We’ve taken a detailed look at the Kiwis’ attacking out of touch last weekend.

SET-PIECE ATTACK offers teams a wonderful chance to create try-scoring chances, given that the side in possession can pre-plan their moves and exploit the space created by the forwards being restricted to one small area of the pitch.

New Zealand gave an excellent demonstration of exactly that in their 36-13 victory over England last weekend, blitzing Stuart Lancaster’s side with three line-out attacks in the opening 15 minutes of the encounter, two of which led to tries.

While the third effort didn’t result in a further five points, the Kiwis’ superb start to the Test match dampened any early English optimism, while also providing them with a 12-point cushion on the scoreboard with less than a quarter of the game elapsed.

Julian Savea’s first try

While this wasn’t the cleanest of tries from New Zealand, there were many elements of high quality that went into constructing the score. The line-out actually stemmed from an England error [Mike Brown kicking directly into touch after bringing the ball back into his own 22], a somewhat symbolic incident in the second minute of play.

Kiwi hooker Dane Coles hits Brodie Retallick towards the front of the line-out, and with England competing in the air through Joe Launchbury, it provides the attacking team’s pack with an ideal chance to get their maul moving forward.

'Maul... drive it.'

In the image above, we see New Zealand beginning to launch the maul into the space opened by England’s decision to compete for the line-out throw. With scrum-half Aaron Smith screaming  ”maul, drive it,” the forwards do exactly that.

It’s by no means the most impressive driven maul of all time, but New Zealand manage to eke out a few crucial metres and get the attack onto the front foot. From there, the backs take over, starting with Smith’s stunning pass.

Laser Pass

It’s a remarkable piece of skill from the Highlanders half-back, a laser beam of a pass over a distance of approximately 20 metres and with an incredibly low trajectory. Smith’s rocket means the Kiwis are suddenly in midfield and running at the English defence.

The length of the pass also cuts out any possibility of Billy Vunipola or Freddie Burns [who start close into the maul] getting across the pitch to first receiver Ma’a Nonu. As we see below, that forces inside centre Kyle Eastmond to commit to his opposite number.

Hole Opens Up

In turn, that means Eastmond can’t drift out onto Aaron Cruden, who has taken a line behind Nonu and is available to run into the space between the England centres.

While the pre-contact pass from Nonu doesn’t arrive to free Cruden to run into that gap, Eastmond is passive with his tackle attempt, allowing Nonu to release the ball even after being engaged in contact.

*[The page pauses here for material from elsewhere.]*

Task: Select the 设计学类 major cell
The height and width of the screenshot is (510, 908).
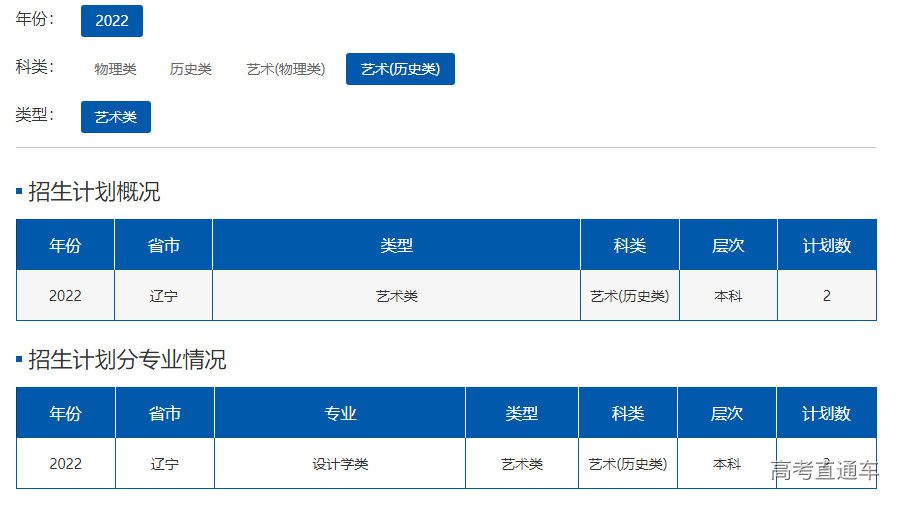Action: click(x=340, y=464)

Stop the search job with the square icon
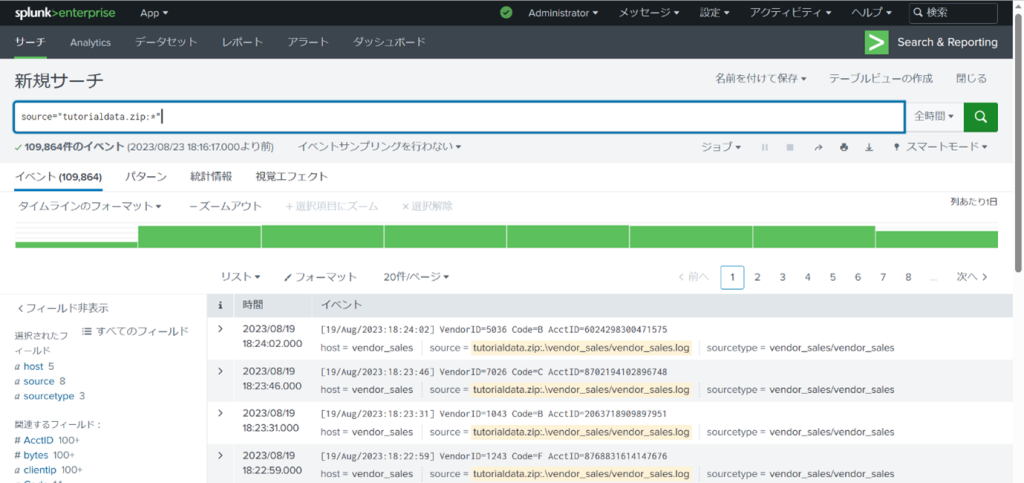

Being aware of the bad situation England are in defensively, Eastmond could have unleashed himself into the hit on Nonu, attempting to snuff out the danger before it could develop any further.

Unfortunately for Lancaster’s side, that hit does not transpire and Nonu is free to offload messily, before Cory Jane sweeps up the ball and feeds Smith, who has worked hard to follow play.

All 14 Tightly Bunched

At this stage, Chris Ashton and Manu Tuilagi have come infield in an attempt to shut down the play or even regather possession for England, but the end result is a congestion of defenders in one tight area of space on the pitch.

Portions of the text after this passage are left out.